I'll close with this story. I have three children who are my life, which is why I have three jobs. And my oldest graduated college. If you knew him you'd be as proud and as amazed as me. He got a job in Washington, D.C., which I've come to learn, because I've avoided it my whole life, is the nation's most dangerous city, right, politically and otherwise. When he graduated I bought him a bicycle, because I'm an honest police chief, and I couldn't afford to buy him a car. About the third or forth week someone clipped the chain on the bannister and stole his bike. Who do you think is the first person that my son called? Me. Now how is it that the son of an American police chief wouldn't have the instinct to call 911? If the son of an American police chief wouldn't have the instinct to call 911, why do we think anyone else does? Reality is, you call who you know. And you don't know us anymore.

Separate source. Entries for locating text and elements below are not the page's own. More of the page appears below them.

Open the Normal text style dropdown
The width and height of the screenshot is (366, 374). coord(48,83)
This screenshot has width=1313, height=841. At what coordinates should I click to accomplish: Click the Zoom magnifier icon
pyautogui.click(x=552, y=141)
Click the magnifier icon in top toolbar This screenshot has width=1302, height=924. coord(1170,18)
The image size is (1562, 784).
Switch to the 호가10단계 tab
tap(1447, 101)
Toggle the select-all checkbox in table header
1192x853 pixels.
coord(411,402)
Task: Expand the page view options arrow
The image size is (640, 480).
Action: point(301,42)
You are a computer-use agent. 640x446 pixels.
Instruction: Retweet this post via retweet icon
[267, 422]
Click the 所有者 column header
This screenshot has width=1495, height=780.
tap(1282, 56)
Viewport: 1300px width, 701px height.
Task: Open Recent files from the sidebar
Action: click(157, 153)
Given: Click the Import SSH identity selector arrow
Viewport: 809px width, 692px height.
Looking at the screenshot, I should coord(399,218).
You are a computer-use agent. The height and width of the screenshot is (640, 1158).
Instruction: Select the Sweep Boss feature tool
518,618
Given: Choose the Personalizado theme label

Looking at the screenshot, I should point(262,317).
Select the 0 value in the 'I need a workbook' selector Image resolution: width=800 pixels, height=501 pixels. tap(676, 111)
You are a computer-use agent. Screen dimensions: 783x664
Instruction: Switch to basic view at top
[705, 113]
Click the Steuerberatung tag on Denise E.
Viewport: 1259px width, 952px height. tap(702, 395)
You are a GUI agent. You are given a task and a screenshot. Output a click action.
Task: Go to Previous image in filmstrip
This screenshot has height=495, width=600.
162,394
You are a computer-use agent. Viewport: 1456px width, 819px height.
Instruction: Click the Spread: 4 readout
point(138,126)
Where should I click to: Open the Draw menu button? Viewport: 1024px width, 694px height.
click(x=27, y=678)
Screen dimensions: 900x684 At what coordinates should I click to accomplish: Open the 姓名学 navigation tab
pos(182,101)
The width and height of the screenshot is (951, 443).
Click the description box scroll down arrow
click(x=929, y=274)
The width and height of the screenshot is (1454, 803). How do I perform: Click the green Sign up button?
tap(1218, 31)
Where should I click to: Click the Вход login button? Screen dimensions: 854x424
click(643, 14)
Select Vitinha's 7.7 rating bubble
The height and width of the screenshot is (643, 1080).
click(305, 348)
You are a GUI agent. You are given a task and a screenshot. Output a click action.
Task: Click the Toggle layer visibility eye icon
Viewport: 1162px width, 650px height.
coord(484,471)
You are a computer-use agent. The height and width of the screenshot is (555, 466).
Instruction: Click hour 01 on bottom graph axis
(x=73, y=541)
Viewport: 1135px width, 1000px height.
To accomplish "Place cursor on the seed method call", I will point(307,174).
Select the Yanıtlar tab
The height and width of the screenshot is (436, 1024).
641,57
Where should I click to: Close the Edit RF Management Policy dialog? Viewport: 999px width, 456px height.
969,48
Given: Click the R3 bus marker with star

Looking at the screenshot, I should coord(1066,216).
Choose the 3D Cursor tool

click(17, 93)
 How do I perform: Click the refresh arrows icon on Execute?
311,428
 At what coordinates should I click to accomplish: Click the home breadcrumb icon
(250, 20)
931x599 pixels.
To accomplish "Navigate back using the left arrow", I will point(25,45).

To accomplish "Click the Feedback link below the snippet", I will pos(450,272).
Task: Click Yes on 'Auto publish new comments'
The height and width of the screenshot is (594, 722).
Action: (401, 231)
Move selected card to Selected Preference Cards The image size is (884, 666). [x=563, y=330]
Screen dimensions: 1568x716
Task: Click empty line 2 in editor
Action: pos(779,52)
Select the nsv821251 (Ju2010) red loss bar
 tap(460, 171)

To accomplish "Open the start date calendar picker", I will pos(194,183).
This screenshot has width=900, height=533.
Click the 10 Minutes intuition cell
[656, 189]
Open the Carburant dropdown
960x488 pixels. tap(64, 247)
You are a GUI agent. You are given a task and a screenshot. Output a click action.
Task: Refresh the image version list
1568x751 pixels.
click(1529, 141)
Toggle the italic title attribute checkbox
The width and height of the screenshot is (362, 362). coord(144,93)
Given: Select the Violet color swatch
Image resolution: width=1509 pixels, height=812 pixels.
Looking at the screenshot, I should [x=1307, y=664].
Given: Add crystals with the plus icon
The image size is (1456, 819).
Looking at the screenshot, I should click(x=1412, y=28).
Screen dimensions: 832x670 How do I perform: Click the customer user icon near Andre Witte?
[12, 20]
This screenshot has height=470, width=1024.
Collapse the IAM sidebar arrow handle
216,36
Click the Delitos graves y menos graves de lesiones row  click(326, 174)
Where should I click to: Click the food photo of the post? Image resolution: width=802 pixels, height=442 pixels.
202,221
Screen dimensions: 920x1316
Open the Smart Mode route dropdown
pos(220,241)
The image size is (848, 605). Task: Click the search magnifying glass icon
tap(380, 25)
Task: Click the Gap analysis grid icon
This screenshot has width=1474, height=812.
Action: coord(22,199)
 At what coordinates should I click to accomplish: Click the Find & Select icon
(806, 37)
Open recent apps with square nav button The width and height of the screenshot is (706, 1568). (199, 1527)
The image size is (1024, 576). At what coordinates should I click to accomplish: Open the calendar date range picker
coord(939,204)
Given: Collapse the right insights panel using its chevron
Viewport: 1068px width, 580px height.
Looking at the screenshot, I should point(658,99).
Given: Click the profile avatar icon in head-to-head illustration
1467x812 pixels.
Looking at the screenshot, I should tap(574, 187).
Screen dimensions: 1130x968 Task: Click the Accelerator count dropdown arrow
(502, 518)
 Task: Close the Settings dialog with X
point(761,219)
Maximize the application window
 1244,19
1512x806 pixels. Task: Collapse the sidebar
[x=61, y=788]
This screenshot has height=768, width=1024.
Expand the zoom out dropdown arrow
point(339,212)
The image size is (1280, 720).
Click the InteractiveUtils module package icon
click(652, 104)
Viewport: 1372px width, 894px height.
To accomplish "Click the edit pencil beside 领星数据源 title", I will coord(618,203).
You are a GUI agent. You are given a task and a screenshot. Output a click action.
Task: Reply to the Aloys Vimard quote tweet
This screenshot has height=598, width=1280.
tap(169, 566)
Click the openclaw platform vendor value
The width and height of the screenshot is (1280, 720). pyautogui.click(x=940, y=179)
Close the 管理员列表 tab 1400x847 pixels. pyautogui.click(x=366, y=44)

We've become strangers in the community. It's why we've been ordered to wear numbers on our badges and why we have to wear our name on our uniforms. It's by court orders. My hope is, one day, to come full circle. When someone asks some citizen in New Haven, who is your family cop, who is your neighborhood cop, they're gonna know I don't mean that they have a cop in the family who took the civil service test.
I mean the officer on your beat, like my father was the neighborhood doctor. That's going back to where we began, when it was a citizen who had the duty for the night. We are not the military. We are not an army in occupation. There is no national American police force and there never will be.
There's just thousands of local police forces and what we have to do is take it one step farther, and make it thousands and thousands of local police cops.